The University of Southern California Libraries has announced plans to launch a new online book reading service that will let students download books in their native language and stream them on the internet, in addition to their smartphones and tablets.
The university said that its new service, called the USF Book Library, will launch this fall, and will allow students to access books from the library’s library of the year collections, as well as from other public libraries around the world.
The service is designed to be a “one-stop shop” for students who are interested in learning more about reading, said Sarah D. Kocsik, director of digital and interactive learning.
“The idea is that they’re able to access all their reading material, and also all the digital books that they want to access,” Kocsiksaid.
“And, they’re not forced to use Google Books or other digital books, which is an amazing convenience to have.”
Students will also be able to create a “virtual book shelf” where they can browse books, and they can add books to their virtual library.
“Our goal is to make it easy to get books and to have the materials to make a great book reading experience for students,” Kock said.
“This service will allow for students to learn in a fun and engaging way.”
Kocski added that the library is working with Google Books to create content for the service, which will be accessible to students in more than 190 languages.
“There’s a lot of different resources available, but there’s also a lack of content,” she said.
The new service will be offered to students for free.
The USF library system already has its own online book-buying service, the USFSB Book Store, which has been used by students to acquire and read books, according to Kocsesksays.
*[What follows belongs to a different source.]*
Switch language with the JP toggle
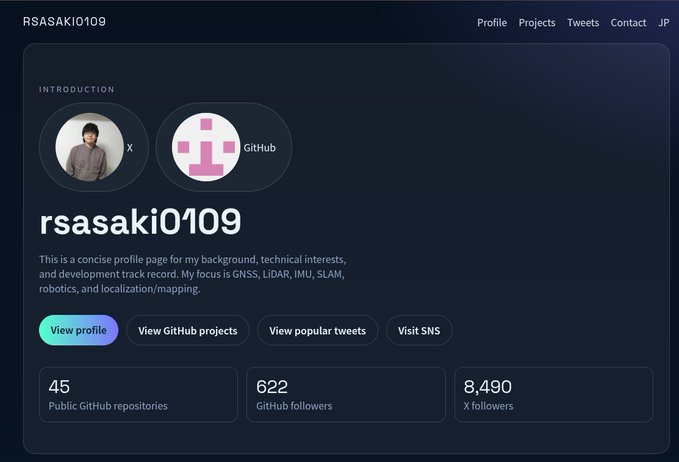 (x=663, y=23)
The Book Store’s free book collection will be expanded to include the US FBS library, which includes over 4,200 books.
USF Library also has a program called the World’s Libraries, which provides free online book and audio books.
“We want to make sure that our libraries are offering a variety of resources and resources to our students,” said Kocsisksaysays.
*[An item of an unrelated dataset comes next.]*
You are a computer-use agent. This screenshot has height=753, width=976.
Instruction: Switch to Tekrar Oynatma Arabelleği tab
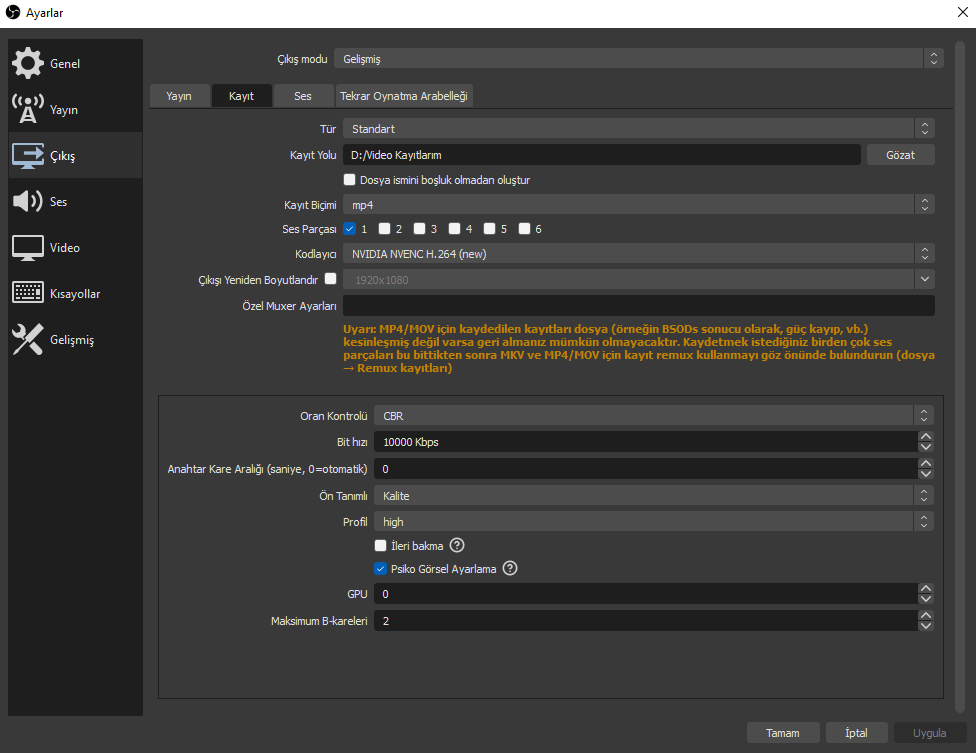point(403,96)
Students can also search through libraries’ collections, search online and view their reading and reading-related content, as long as the library does not use Google, Apple, or Amazon.
“They can find books and audio and video, and if they’re interested in it, they can do that,” Koca said.
As for how the library plans to keep students on track, Kocsoksaid that the new service is intended to help students make the transition to reading online.
“As students get older, they become more interested in books,” Kocks said.
“[This new service] is a great way to make them feel more comfortable with the process of going online.”
Kock added that it will also give the library an additional revenue stream by allowing it to collect books from people who purchase them from the USFPublishers and Google books, since these companies are “the largest distributors of books in the world.”
USF libraries also have a program, called Library in the Digital Age, that offers free online learning and access to reading materials.